1. The Creed of Eusebius says of our Lord, [ek tou patros gegennemenon]; but the Nicene says, [gennethenta ou poiethenta], because the Arians considered generation a kind of creation, as Athan. says, Orat. ii. § 20, "Ye say that an offspring is the same as a work, writing 'generated or made.'" And more distinctly, Arius in his Letter to Eusebius uses the words, [prin gennethei etoi ktisthei e horisthei e themeliothei]. Theodor. Hist. i. 4, p. 750. And to Alexander, [achronos gennetheis kai pro aionon ktistheis kai themeliotheis]. De Syn. § 16. {227} And Eusebius to Paulinus, [ktiston kai themelioton kai genneton]. Theod. Hist. i. 5, p. 752. These different words profess to be scriptural, and to explain each other; "created" being in Prov. viii. 22; "made" in the speech of St. Peter, Acts ii. 22; "appointed" or "declared" in Rom. i. 4; and "founded" or "established" in Prov. viii. 23; vid. Orat. ii. § 72, &c., vid. also § 52.

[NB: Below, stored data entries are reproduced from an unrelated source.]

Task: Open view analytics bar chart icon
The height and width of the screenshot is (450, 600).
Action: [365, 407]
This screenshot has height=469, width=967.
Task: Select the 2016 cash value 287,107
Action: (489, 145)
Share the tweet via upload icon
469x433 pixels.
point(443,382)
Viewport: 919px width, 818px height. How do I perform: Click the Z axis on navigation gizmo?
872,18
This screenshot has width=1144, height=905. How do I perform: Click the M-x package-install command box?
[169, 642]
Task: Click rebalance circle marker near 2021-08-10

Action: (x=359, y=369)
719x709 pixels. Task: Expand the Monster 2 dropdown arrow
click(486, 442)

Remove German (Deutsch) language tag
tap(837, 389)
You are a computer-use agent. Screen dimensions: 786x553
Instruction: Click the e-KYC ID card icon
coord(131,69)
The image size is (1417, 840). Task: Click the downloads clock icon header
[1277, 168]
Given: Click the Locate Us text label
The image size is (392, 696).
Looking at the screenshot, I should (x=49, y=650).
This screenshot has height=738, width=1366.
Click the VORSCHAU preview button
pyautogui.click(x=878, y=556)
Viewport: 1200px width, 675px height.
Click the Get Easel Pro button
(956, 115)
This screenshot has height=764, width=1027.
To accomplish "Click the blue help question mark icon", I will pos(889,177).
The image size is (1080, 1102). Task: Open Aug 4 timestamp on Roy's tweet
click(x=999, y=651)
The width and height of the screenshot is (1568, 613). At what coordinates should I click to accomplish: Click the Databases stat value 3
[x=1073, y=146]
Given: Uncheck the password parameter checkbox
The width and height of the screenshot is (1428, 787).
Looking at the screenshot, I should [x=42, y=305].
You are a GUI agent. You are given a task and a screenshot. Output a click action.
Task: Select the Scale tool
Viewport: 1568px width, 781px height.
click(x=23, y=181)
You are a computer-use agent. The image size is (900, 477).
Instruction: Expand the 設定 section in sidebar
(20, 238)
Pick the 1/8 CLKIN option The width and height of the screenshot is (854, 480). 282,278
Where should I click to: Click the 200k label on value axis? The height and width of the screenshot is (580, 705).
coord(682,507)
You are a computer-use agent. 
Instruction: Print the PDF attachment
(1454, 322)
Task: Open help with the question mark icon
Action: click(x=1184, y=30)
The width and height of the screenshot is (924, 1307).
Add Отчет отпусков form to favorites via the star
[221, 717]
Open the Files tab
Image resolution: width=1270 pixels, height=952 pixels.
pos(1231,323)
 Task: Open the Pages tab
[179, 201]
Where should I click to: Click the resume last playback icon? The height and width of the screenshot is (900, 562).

2. We read in the Nicene Creed, "from the Father, that is, from the substance of the Father," whereas in Eusebius's Letter it is only "God from God." According to the received doctrine of the Church, all rational beings, and in one sense all beings whatever, are "from God," over and above the fact of their creation, and in a certain sense sons of God, vid. supr. Arian tenets, Adam, and Eusebius. And of this undeniable truth the Arians availed themselves to explain away our Lord's proper Sonship and Divinity.

3. But the chief test at Nicæa was the word [homoousion], its special force being that it excludes the maintenance of more than one divine [ousia] or substance, which seems to be implied or might be insinuated even in Eusebius's creed; "We believe," he says, "each of these [Three] to be and to exist, the Father truly Father, the Son truly Son, the Holy Ghost truly Holy Ghost;" for if there be Three substances or res existing, either there are Three Gods or two of them are not God. The [ex ousias], important and serviceable as it was, did not exclude the doctrine of a divine emanation, and was consistent with Semi-Arianism, and with belief in two or in three substances; vid. the art. {228} [homoousion]. "It is the precision of this phrase," says Athan., "that detects their pretence, whenever they use the phrase 'from God,' and that excludes all the subtleties with which they seduce the simple. For, whereas they contrive to put a sophistical construction on all other words at their will, this phrase only, as detecting their heresy, do they dread, which the Fathers did set down as a bulwark against their impious speculations one and all," de Syn. § 45. And Epiphanius calls it [sundesmos pisteos], Ancor. 6. And again he says, "Without the confession of the 'One in substance' no heresy can be refuted; for as a serpent hates the smell of bitumen, and the scent of sesame-cake, and the burning of agate, and the smoke of storax, so do Arius and Sabellius hate the notion of the sincere profession of the 'One in substance.'" And Ambrose, "That term did the Fathers set down in their formula of faith, which they perceived to be a source of dread to their adversaries; that they themselves might unsheathe the sword which cut off the head of their own monstrous heresy." de Fid. iii. 15.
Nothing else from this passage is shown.